书城公版Novel Notes
37736800000068

第68章

"How I learnt it was in this way. For a dashing exploit performed during the brief war against Austria he had been presented with the Iron Cross. This, as you are well aware, is the most highly-prized decoration in our army; men who have earned it are usually conceited about it, and, indeed, have some excuse for being so. He, on the contrary, kept his locked in a drawer of his desk, and never wore it except when compelled by official etiquette. The mere sight of it seemed to be painful to him. One day I asked him the reason. We are very old and close friends, and he told me.

"The incident occurred when he was a young lieutenant. Indeed, it was his first engagement. By some means or another he had become separated from his company, and, unable to regain it, had attached himself to a line regiment stationed at the extreme right of the Prussian lines.

"The enemy's effort was mainly directed against the left centre, and for a while our young lieutenant was nothing more than a distant spectator of the battle. Suddenly, however, the attack shifted, and the regiment found itself occupying an extremely important and critical position. The shells began to fall unpleasantly near, and the order was given to 'grass.'

"The men fell upon their faces and waited. The shells ploughed the ground around them, smothering them with dirt. A horrible, griping pain started in my young friend's stomach, and began creeping upwards. His head and heart both seemed to be shrinking and growing cold. A shot tore off the head of the man next to him, sending the blood spurting into his face; a minute later another ripped open the back of a poor fellow lying to the front of him.

"His body seemed not to belong to himself at all. A strange, shrivelled creature had taken possession of it. He raised his head and peered about him. He and three soldiers--youngsters, like himself, who had never before been under fire--appeared to be utterly alone in that hell. They were the end men of the regiment, and the configuration of the ground completely hid them from their comrades.

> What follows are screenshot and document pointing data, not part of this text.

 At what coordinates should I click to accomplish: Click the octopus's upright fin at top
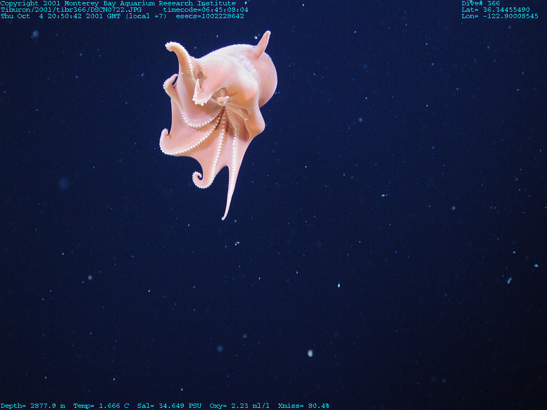[x=263, y=43]
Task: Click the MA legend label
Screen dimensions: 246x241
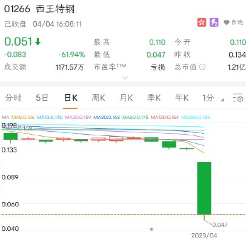Action: point(5,117)
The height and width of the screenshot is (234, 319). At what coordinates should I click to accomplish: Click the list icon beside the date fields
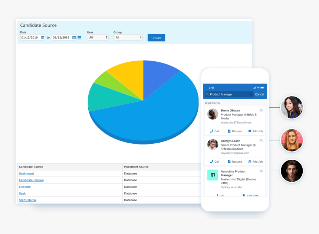pyautogui.click(x=79, y=38)
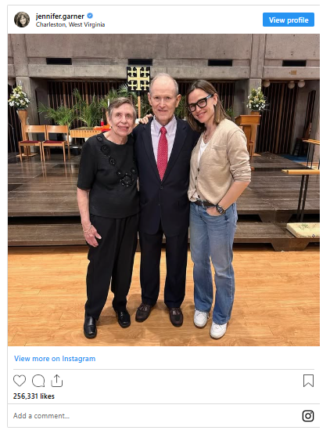Click the View profile button
Viewport: 330px width, 434px height.
[x=289, y=20]
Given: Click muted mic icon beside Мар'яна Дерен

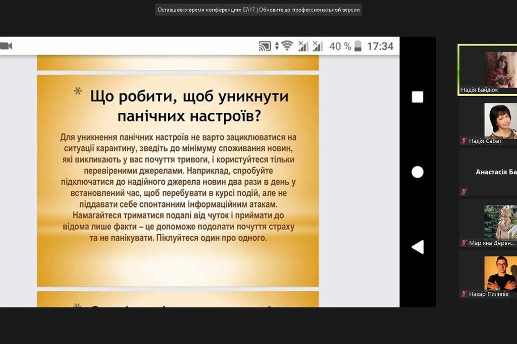Looking at the screenshot, I should tap(463, 243).
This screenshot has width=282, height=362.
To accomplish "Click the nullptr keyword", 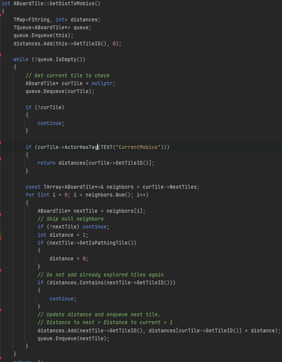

"They glanced at each other, these four, and read one another's thoughts. Leaving their rifles lying on the grass, they commenced to crawl stealthily upon their bellies, the lieutenant leading, the other three following.

"Some few hundred yards in front of them rose a small, steep hill.

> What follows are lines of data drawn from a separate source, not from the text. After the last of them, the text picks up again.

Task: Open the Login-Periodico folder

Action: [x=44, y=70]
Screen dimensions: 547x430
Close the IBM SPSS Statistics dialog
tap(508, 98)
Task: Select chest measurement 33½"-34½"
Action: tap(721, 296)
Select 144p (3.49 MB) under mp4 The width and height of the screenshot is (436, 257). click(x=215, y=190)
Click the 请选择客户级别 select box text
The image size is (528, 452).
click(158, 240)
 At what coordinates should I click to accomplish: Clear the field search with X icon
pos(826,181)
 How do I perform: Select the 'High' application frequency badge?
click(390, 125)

If they could reach this it would shut them out of sight. They hastened on, pausing every thirty yards or so to lie still and pant for breath, then hurrying on again, quicker than before, tearing their flesh against the broken ground.

"At last they reached the base of the slope, and slinking a little way round it, raised their heads and looked back. Where they were it was impossible for them to be seen from the Prussian lines.

"They sprang to their feet and broke into a wild race. A dozen steps further they came face to face with an Austrian field battery.

"The demon that had taken possession of them had been growing stronger the further they had fled. They were not men, they were animals mad with fear. Driven by the same frenzy that prompted other panic-stricken creatures to once rush down a steep place into the sea, these four men, with a yell, flung themselves, sword in hand, upon the whole battery; and the whole battery, bewildered by the suddenness and unexpectedness of the attack, thinking the entire battalion was upon them, gave way, and rushed pell-mell down the hill.

"With the sight of those flying Austrians the fear, as independently as it had come to him, left him, and he felt only a desire to hack and kill. The four Prussians flew after them, cutting and stabbing at them as they ran; and when the Prussian cavalry came thundering up, they found my young lieutenant and his three friends had captured two guns and accounted for half a score of the enemy.

"Next day, he was summoned to headquarters.

"'Will you be good enough to remember for the future, sir,' said the Chief of the Staff, 'that His Majesty does not require his lieutenants to execute manoeuvres on their own responsibility, and also that to attack a battery with three men is not war, but damned tomfoolery. You ought to be court-martialled, sir!'

"Then, in somewhat different tones, the old soldier added, his face softening into a smile: 'However, alertness and daring, my young friend, are good qualities, especially when crowned with success.

If the Austrians had once succeeded in planting a battery on that hill it might have been difficult to dislodge them. Perhaps, under the circumstances, His Majesty may overlook your indiscretion.'

"'His Majesty not only overlooked it, but bestowed upon me the Iron Cross,' concluded my friend. 'For the credit of the army, I judged it better to keep quiet and take it. But, as you can understand, the sight of it does not recall very pleasurable reflections.'"To return to my diary, I see that on November 14th we held another meeting. But at this there were present only "Jephson, MacShaughnassy, and Self"; and of Brown's name I find henceforth no further trace. On Christmas eve we three met again, and my notes inform me that MacShaughnassy brewed some whiskey-punch, according to a recipe of his own, a record suggestive of a sad Christmas for all three of us. No particular business appears to have been accomplished on either occasion.

Then there is a break until February 8th, and the assemblage has shrunk to "Jephson and Self." With a final flicker, as of a dying candle, my diary at this point, however, grows luminous, shedding much light upon that evening's conversation.

Our talk seems to have been of many things--of most things, in fact, except our novel. Among other subjects we spoke of literature generally.